Northern Shade Gardening

Beautiful Bellflowers

Saturday, July 12, 2008 Category: Perennials

Campanula rotundifolia with Heuchera

The Campanula (bellflowers) are displaying their beautiful blooms now. They are a great perennial, and not just because they come in various shades of blue, purple and white. Many of these plants have a long blooming period.  Most of them also have good looking foliage. Campanula tend to be very easy care. Most bellflowers don’t need much fussing, except some of the small rock garden ones which need good drainage. Generally, deadheading and some extra water when things get dry are about all they need.

I always smile at the sight of bees in the flowers of Campanula. Most of the flowers are small, short tubes, and bees can’t get all the way in. They squeeze their bodies in as far as they can to get the nectar goodness, while their back ends hang outside, and wiggle back and forth.

Campanula posharskana \'Camgood\' (blue waterfall Serbian bellflower)

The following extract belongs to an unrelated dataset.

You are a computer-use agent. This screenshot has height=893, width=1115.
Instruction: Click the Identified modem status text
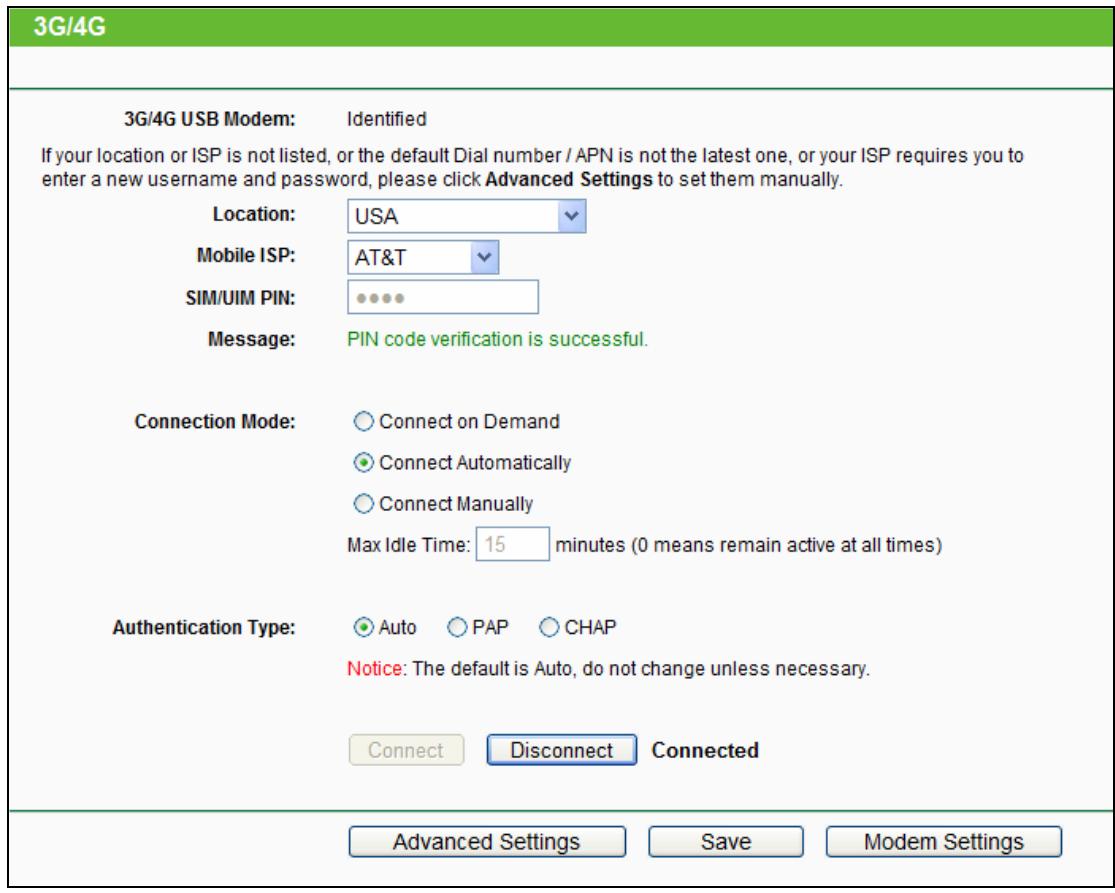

This perennial with pretty stars is Campanula poscharskyana ‘Camgood’ (blue waterfall Serbian bellflower). It has horizontal flowering stalks with many blue star-shaped flowers. It blooms well, even in medium shade.

The plant is low growing.  It is a spreading bellflower, but doesn’t become annoying in zone 3. In good soil in a warmer climate, it might spread faster. I like the look of the numerous blue stars shining under shrubs or around tall perennials. There is more about Campanula poscharskyana in this post.

Campanula carpatica  blue (Carpathian bellflower)

Campanula carpatica (Carpathian bellflower) is a very reliable perennial in zone 3. It forms a neat mound of foliage, and is covered in bells that face the sky. This good looking variety is C. carpatica ‘Blaue clips’ (blue clips). I also have the very similar C. carpatica ‘Deep Blue Clips’. Both of these flourish in the semi-shade. They are easy and satisfying to deadhead with a fingernail. Carpathian bellflowers are the longest flowering perennials in my garden.

Campanula carpatica white (white Carpathian bellflower)

I have 2 white flowering versions of C. carpatica, ‘Weisse clips’ (White Clips) and ‘White Uniform’. I’ve lost track of which Carpathian bellflower is which now. One of them is slightly more compact. These perennials are both very pretty and show up well from across the yard. Both are in semi-shade and do well. You can read more about Campanula carpatica and their care in this post.

Campanula portenschlagiana \'Hoffman\'s Blue\' (Dalmation Bellflower)

I posted about Campanula portenschlagiana “Hoffman’s Blue” (Hoffman’s Blue Dalmatian Bellflower)  in more detail before. It is a great bellflower that I highly recommend for its shade tolerance and long bloom. The flowers are upright, showy bells.

Campanula glomerata (clustered bellflower)

Campanula glomerata (clustered bellflower) is my least favourite of the bellflowers I grow. It has a pretty flower, but it is short blooming, too vigorous and the foliage deteriorates after blooming. I discussed it in more detail in this post.

Campanula cochlearifolia (fairy thimble bellflower)

Campanula cochlearifolia (fairy thimble) is an appealing little bellflower with many small light blue or white bells. It is very dainty, and looks good at the very front of a border, or draping around rocks or ledges. It spreads out to make a low carpet, with numerous tiny bells hanging from short stalks above. You can find out more about Campanula cochlearifolia in this post.

Campanula cochlearifolia \'Elizabeth Oliver\' (fairy thimble bellflower)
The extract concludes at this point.